Lower shipment weights and the loss of some project freight won in the early days of Yellow Corp.’s wind-down a year ago weighed on metrics at ArcBest’s asset-based unit in August.
The company’s asset-based segment, which includes results from less-than-truckload carrier ABF Freight, saw tonnage fall 10% year over year in August, following a 12.5% decline in July, according to a Tuesday evening filing with the Securities and Exchange Commission. The August decline was the combination of a 1% dip in shipments and a 9% drop in weight per shipment. The carrier foreshadowed the y/y decline on its second-quarter call in early August, saying some of the initial wins captured last summer had been lost to lower-cost providers.
ArcBest (NASDAQ: ARCB) has continued to swap out transactional freight taken on prior to Yellow’s (OTC: YELLQ) shutdown with more profitable shipments from core accounts. However, an overall malaise across the industrial complex is protracting the freight swap.
“We anticipate that daily tonnage levels for third quarter 2024 will be below the prior year, as some of the core business increase that began in July 2023 was project-related, and some of the increased business has shifted to other providers over the past year,” the filing said.
The y/y tonnage declines have continued to recede from a May high of 22%.
Revenue per hundredweight, or yield, was up just 4% y/y in August after a 15.4% jump in July. (The metric was 23% higher y/y during the second quarter.) On a two-year-stacked comparison, which helps neutralize the impact of prior-year comparisons, yield was up 8% in August compared to a 9% increase in July.
Lower shipment weights boost the yield calculation.
Asset-based revenue per day was down 7% y/y in August, following a 1% increase in July.
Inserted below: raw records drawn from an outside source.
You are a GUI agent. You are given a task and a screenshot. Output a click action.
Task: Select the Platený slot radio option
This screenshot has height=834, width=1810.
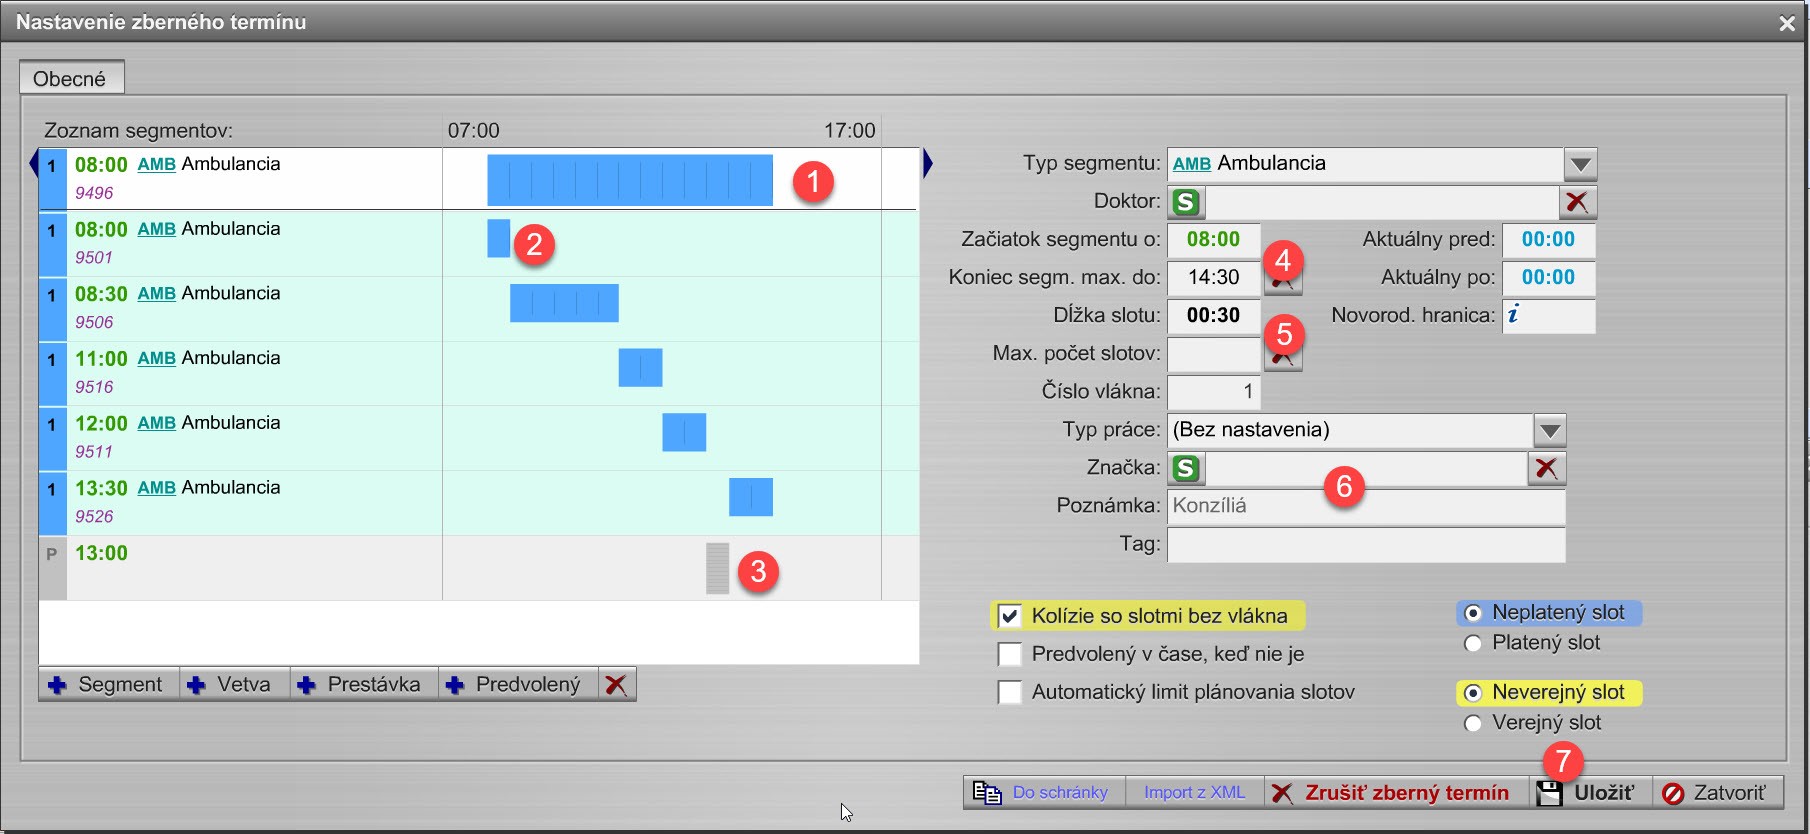tap(1473, 643)
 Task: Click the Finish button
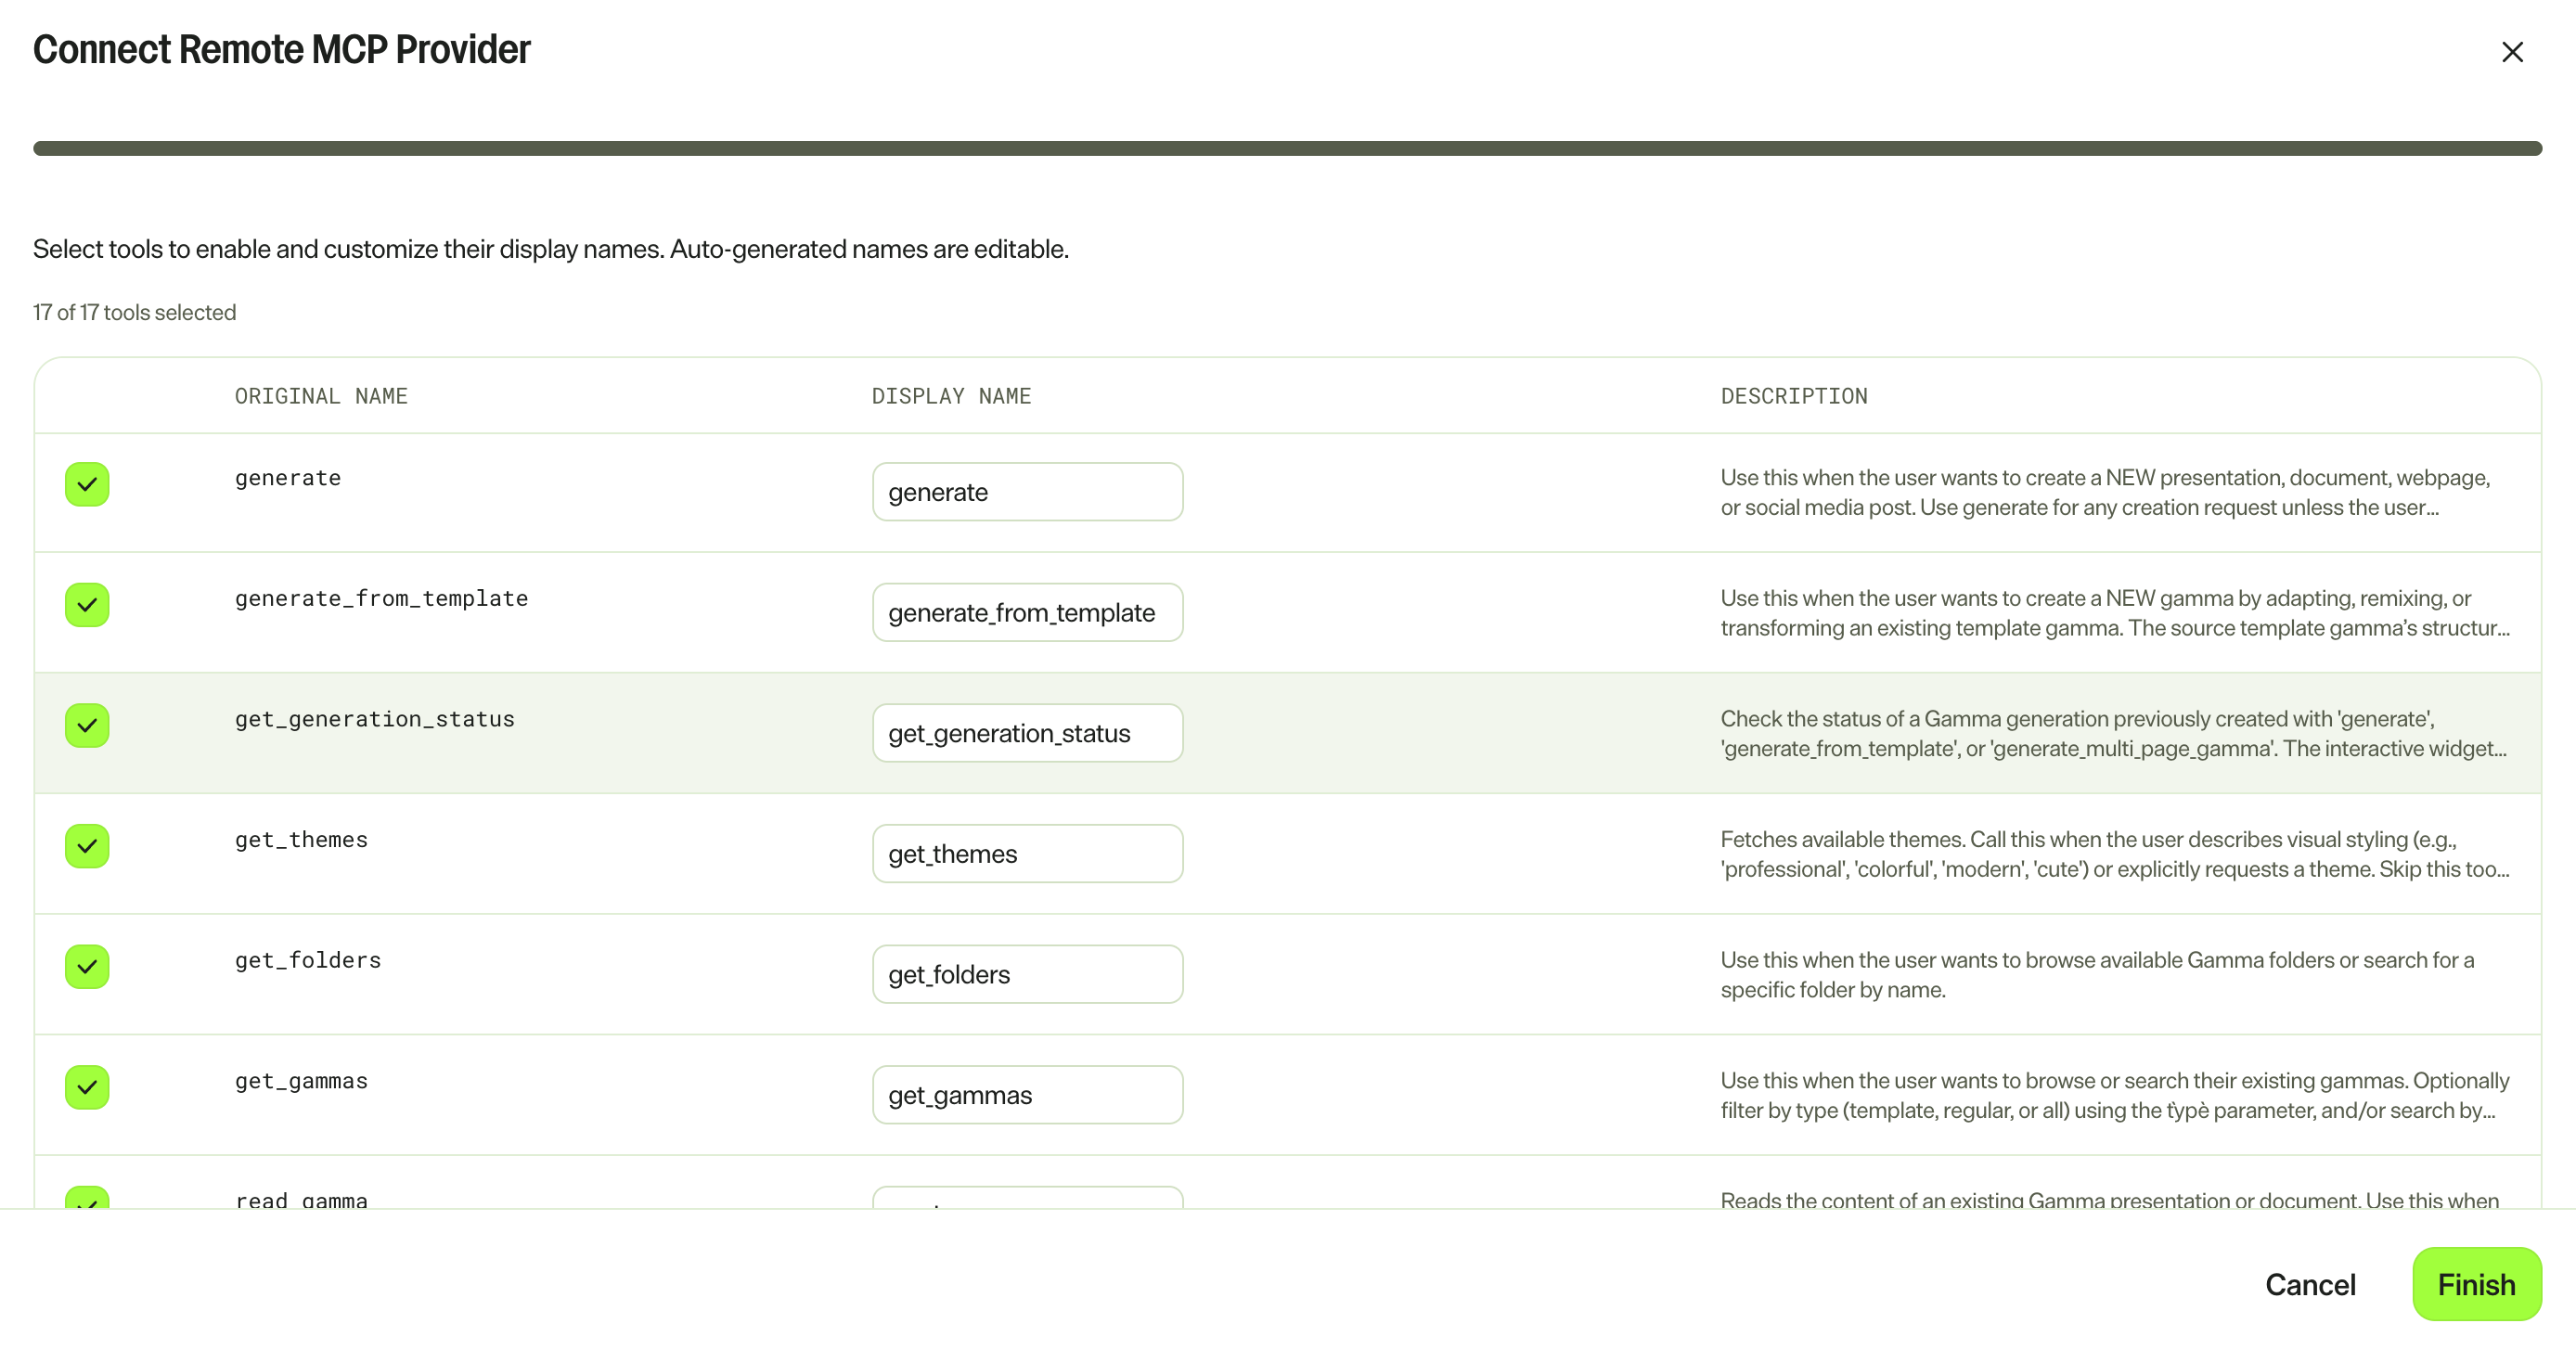(x=2476, y=1284)
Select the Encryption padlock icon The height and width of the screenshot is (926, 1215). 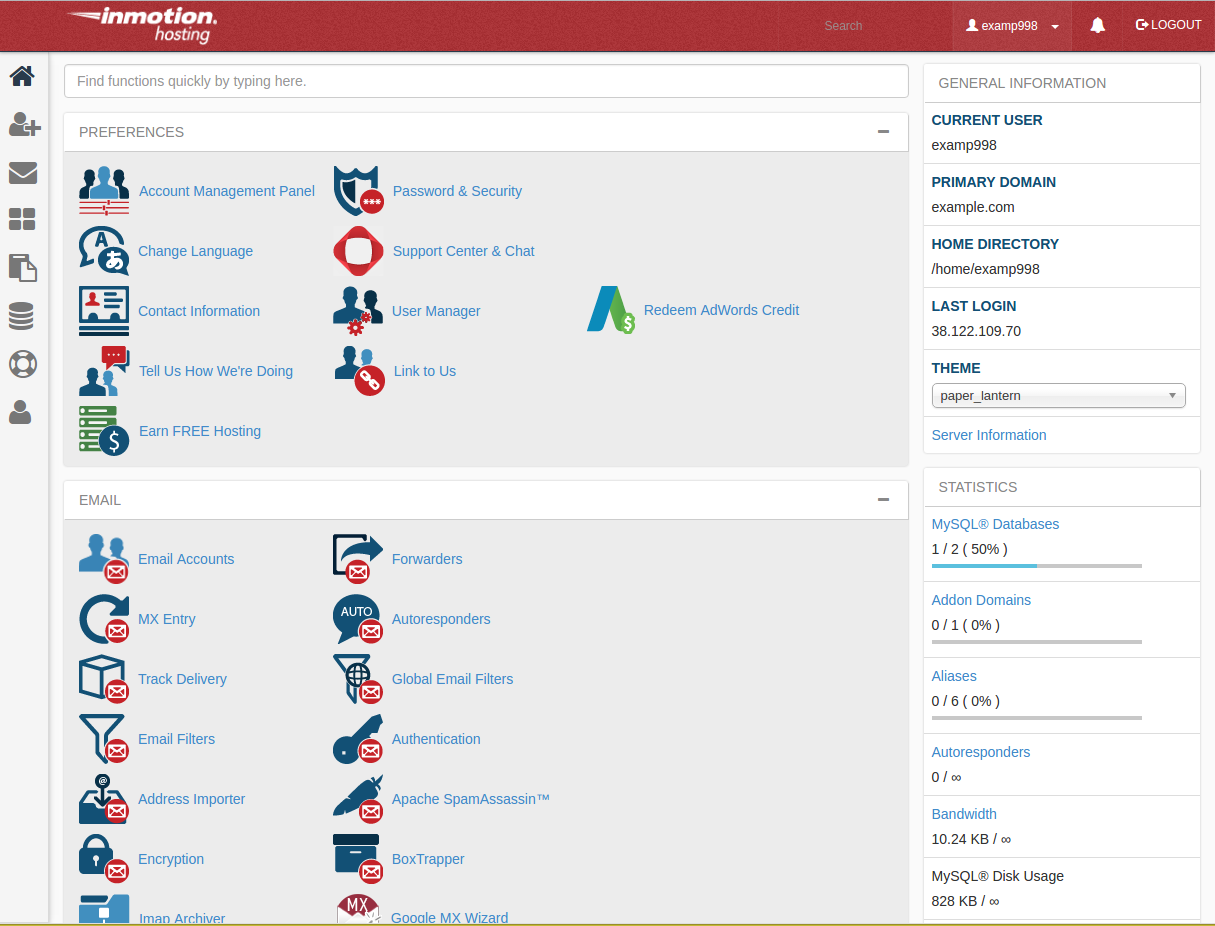tap(104, 859)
However, the two-year-stacked comps for the two months are within 130 basis points.
The Tuesday update said “pricing remains rational” and that it will implement a general rate increase of 5.9% on Monday. The percentage increase, which is an expected average across lanes, is in line with the GRI announced last year but roughly three weeks earlier.
The company recorded a 5.1% increase on contractual pricing renewals in the second quarter and previously said it expects similar increases in the back half of the year.
ArcBest modestly lowered its third-quarter margin guidance on Tuesday. It now expects the asset-based operating ratio (inverse of operating margin) to be flat to 50 basis points worse than the 89.8% adjusted OR posted in the second quarter. It said on its second-quarter call in early August that the OR would be flat sequentially in the third quarter (versus a normal change rate of flat to 100 bps of improvement).
A “soft manufacturing environment and truckload markets” along with lower shipment weights and a wage increase were cited as the detractors to margins. ABF just started year two of its collective bargaining agreement with the union, which called for a 2.7% combined increase to wages and benefits.
ArcBest’s asset-light unit, which includes truck brokerage, reported a 5% y/y decline in revenue per day during August, following a 10% decline in July. Shipments per day were flat y/y for the two-month period, but revenue per shipment was down 8%.
“Shipment growth has moderated due to lower demand from existing customers, reflecting current macroeconomic conditions,” the filing read. “Additionally, truckload volumes have slowed as we strategically reduce less profitable freight.”
The unit booked a fourth consecutive operating loss in the second quarter, and the company said on Tuesday an adjusted operating loss of $5 million to $6 million (roughly twice the loss posted in the second quarter) is expected for the third quarter.
Shares of ARCB were off 1.2% in after-hours trading on Tuesday.